**Input material**
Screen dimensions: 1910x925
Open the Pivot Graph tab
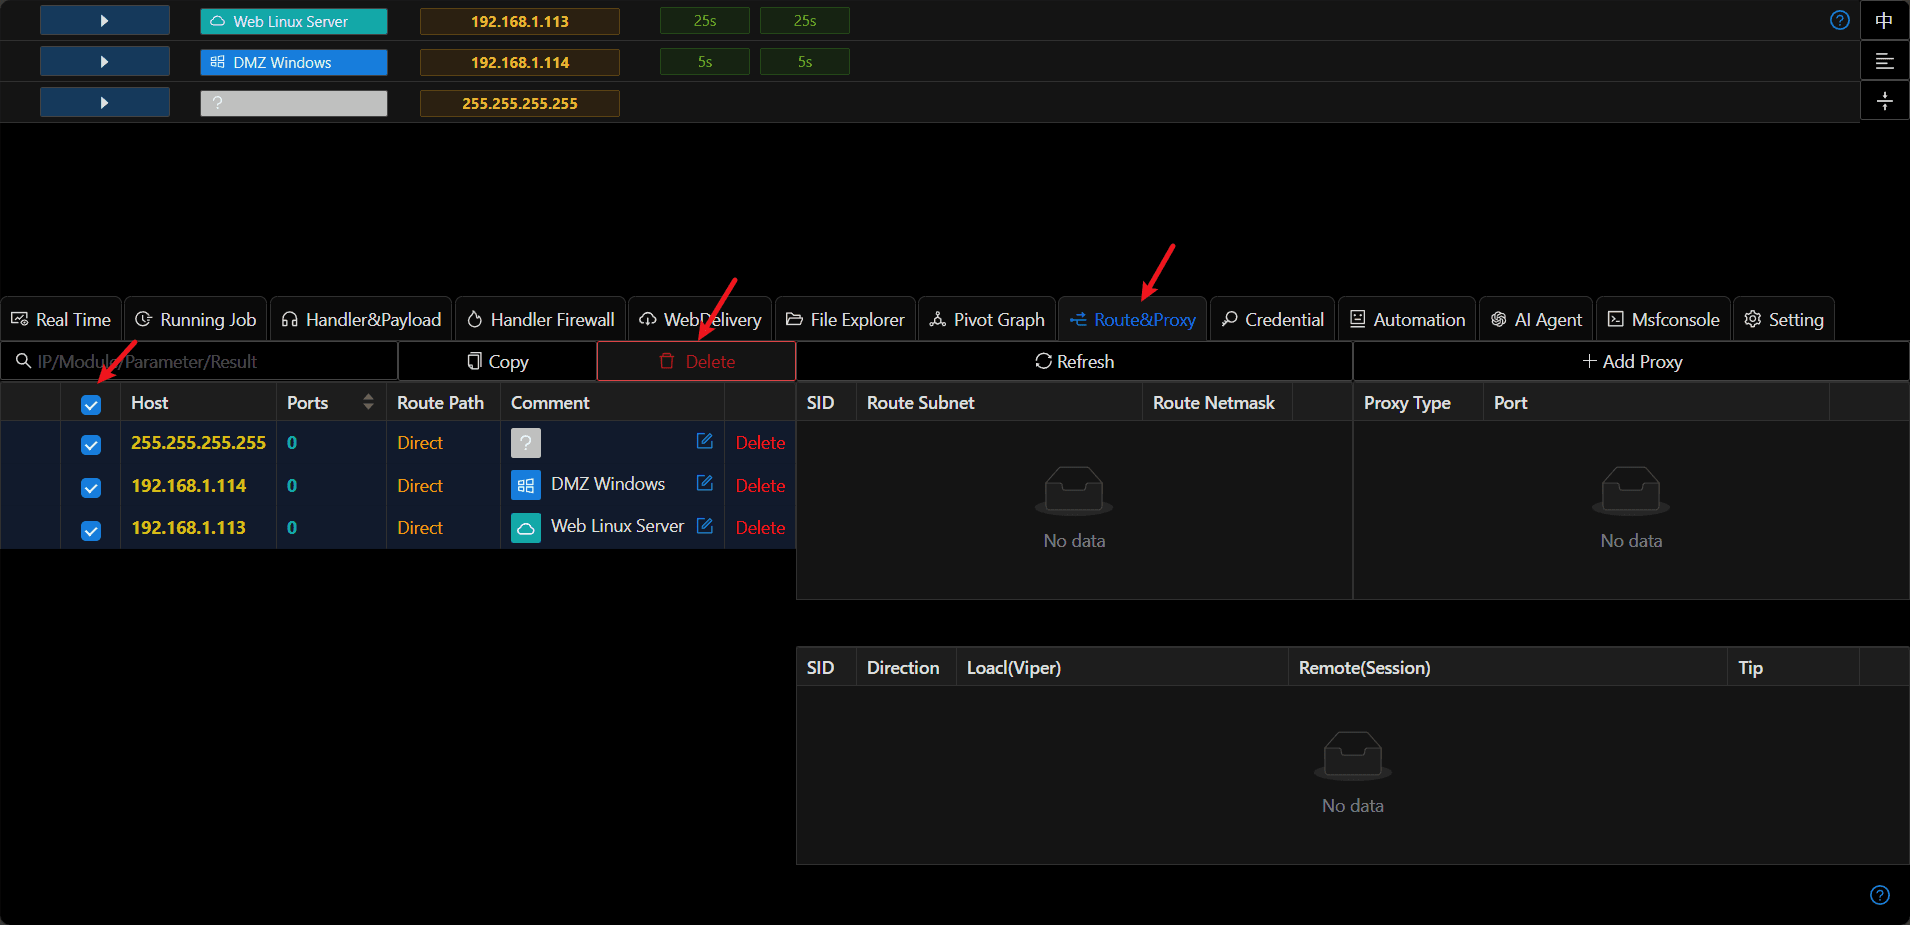pos(986,319)
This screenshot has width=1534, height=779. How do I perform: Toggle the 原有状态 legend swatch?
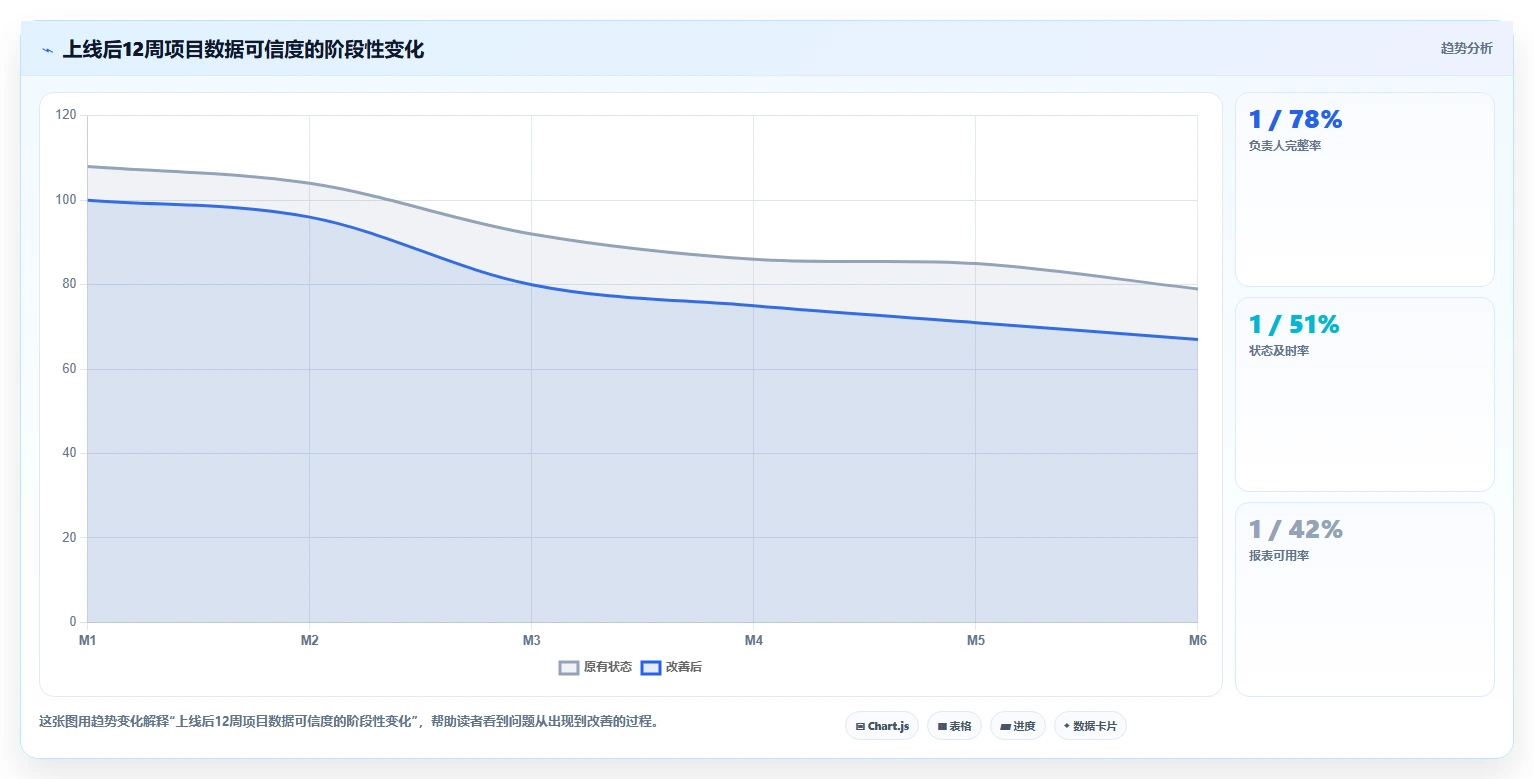coord(569,667)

**Request**
Rewrite the rows, changing "Pivot Graph" to "Pivot Chart" and keeping everything else the same. Omit the pictures.

**Answer to this task**
Screen dimensions: 1910x925
Open the Pivot Chart tab
pos(986,319)
This screenshot has width=1534, height=779. How do I perform: Toggle the 原有状态 legend swatch?
coord(569,667)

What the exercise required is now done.